The student show, with 160 works unfettered by a theme and crafted by young people unfettered by adult-world expectations, is of course more freewheeling than “Look Close,” the new exhibition featuring the works of Flagler County Art league members.
The show’s call for submissions exhorted artists to “discover the surprising or unusual in your art work and your vision. Juxtapose a few elements to surprise the viewer. Eliminate the obvious to encourage a deeper look. Explore what the human eye misses and focus on what is usually not noticed and remains a mystery. Magnify, shrink, explode, dismantle, eliminate or redefine but most of all have some fun.”
“People had problems with it,” admitted Flagler County Art League president Ann DeLucia with a hearty laugh. “That’s why it’s a very small show (only 39 works). It was like, ‘I don’t know how to do that. What do you want me to do? Hey, I paint portraits.’ ”

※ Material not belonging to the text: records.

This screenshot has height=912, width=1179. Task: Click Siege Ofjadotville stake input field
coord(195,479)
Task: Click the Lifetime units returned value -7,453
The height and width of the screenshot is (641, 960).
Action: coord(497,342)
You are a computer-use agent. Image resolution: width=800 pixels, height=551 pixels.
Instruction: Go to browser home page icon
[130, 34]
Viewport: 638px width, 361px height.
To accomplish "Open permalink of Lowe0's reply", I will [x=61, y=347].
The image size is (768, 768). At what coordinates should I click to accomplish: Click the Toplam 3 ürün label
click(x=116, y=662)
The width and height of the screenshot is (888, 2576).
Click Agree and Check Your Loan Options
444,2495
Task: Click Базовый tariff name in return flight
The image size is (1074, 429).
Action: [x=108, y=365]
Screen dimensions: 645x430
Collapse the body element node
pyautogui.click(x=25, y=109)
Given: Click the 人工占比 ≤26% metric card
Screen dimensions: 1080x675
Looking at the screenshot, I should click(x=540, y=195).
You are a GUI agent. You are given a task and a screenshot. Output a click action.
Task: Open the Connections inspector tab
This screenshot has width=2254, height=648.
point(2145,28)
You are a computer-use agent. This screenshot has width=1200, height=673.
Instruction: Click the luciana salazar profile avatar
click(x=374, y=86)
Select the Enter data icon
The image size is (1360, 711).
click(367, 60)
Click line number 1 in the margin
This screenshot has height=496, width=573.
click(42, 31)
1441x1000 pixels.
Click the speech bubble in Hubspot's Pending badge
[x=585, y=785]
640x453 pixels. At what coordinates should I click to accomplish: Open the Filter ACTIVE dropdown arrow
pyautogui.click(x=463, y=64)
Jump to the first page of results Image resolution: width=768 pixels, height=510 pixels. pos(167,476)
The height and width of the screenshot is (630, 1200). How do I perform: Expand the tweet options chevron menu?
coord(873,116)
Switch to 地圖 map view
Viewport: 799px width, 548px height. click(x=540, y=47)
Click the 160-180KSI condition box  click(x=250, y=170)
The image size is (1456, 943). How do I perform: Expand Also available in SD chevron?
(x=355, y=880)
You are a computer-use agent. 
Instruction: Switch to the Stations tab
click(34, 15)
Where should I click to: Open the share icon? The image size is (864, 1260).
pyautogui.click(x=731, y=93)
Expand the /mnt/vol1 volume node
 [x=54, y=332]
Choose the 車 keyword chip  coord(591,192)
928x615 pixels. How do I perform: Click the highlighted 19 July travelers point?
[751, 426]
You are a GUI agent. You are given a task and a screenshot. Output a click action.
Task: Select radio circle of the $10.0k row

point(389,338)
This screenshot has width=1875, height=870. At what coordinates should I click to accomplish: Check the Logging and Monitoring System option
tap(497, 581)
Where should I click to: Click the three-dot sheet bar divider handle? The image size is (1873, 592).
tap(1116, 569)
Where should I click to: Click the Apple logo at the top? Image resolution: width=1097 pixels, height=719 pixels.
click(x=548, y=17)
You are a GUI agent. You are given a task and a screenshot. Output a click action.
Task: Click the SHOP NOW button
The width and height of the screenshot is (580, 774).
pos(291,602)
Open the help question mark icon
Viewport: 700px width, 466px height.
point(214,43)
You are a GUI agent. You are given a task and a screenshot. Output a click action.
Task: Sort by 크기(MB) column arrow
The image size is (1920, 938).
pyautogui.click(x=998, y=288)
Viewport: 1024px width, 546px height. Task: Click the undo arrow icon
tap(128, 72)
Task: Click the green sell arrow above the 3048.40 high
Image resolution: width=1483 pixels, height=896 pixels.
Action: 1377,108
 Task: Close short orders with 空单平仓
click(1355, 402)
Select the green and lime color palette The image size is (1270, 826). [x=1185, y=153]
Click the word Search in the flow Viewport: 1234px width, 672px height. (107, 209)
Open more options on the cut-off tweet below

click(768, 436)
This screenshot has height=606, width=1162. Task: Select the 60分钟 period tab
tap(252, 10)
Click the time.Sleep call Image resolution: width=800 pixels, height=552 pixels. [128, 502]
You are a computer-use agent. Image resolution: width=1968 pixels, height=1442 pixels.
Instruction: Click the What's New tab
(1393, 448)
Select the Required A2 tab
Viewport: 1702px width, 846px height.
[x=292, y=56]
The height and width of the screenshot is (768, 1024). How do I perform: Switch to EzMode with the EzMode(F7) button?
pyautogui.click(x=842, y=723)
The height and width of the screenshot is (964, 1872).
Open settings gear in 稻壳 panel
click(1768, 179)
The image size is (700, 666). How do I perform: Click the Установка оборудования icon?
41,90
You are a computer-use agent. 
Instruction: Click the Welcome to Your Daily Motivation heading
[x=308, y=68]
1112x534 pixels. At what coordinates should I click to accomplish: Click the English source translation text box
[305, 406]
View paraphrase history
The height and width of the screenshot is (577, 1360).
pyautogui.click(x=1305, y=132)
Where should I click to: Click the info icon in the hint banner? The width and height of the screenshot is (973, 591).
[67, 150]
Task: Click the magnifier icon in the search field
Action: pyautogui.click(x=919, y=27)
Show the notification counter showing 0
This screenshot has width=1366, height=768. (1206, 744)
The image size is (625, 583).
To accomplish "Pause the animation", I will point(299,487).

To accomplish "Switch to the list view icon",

But “Look Close” does deserve a close look, including the polychrome, multi-faced “Unfinished Business” by Maggie Corder, the neon-bright, digitally altered photo “Start Your Engines” by Lisa Fisher, the mixed media work “Violinic Apparition” by Ev Niewoehner and DeLucia’s own “A Visitor to White Flower Farm.” The latter, a photograph of a bee in a purple daisy, truly does need to be examined from three inches away to appreciate its stunning textural intricacies.
Mike Gleason’s “Look to the Sky’s” catches the eye thanks to its own Georgia O’Keefe allusion — although there are no lily labia here. Instead Gleason’s acrylic recalls O’Keefe’s paintings of the landscapes around her Ghost Ranch home in Abiquiu in northern New Mexico, even though Gleason gives more weight to a majestic cloud than the land below.
And the work that will command the most close looks at “Look Close”? It might be “Fireplace Hook (Tool Series),” a wood and steel sculpture by Michael Kovach. No, it’s not a piece from the personal collection of the Marquis de Sade . . . or is it?